» **Task directions**:
The number of lines holding "computer" in the listing below is all you should give.

» **Supplied material**:
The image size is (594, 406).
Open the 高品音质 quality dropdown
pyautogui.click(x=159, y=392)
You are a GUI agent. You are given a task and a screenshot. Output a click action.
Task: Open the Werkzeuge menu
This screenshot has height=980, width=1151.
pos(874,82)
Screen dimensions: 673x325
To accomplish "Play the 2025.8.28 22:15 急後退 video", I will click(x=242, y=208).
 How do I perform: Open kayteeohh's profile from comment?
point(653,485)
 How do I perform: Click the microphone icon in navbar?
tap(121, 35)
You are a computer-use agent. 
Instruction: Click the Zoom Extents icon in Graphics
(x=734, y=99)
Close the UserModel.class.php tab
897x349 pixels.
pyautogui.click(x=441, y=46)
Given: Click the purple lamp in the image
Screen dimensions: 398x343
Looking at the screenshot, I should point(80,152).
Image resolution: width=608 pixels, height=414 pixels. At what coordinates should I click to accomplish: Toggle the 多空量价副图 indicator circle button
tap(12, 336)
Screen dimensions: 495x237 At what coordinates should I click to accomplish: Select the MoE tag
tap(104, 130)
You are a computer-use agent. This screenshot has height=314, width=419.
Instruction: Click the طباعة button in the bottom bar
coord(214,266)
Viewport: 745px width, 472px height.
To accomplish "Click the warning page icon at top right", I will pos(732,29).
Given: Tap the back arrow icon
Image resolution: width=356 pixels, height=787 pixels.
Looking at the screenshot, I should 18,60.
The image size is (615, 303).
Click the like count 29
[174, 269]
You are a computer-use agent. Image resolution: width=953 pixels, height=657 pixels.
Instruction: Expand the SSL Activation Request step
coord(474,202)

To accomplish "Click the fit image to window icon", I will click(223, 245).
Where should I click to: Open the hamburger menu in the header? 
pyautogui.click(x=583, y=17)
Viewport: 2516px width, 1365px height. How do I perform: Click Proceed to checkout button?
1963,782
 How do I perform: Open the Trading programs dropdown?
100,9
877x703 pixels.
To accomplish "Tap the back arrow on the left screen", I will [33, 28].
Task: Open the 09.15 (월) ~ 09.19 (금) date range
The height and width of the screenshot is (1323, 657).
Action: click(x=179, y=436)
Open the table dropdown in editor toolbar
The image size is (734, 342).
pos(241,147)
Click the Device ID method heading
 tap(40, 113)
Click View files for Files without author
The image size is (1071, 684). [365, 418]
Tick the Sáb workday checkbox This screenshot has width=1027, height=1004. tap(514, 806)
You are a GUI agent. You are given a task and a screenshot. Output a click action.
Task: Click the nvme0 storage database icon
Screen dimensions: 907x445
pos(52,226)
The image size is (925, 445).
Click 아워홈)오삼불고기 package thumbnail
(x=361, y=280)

» **Written solution**:
3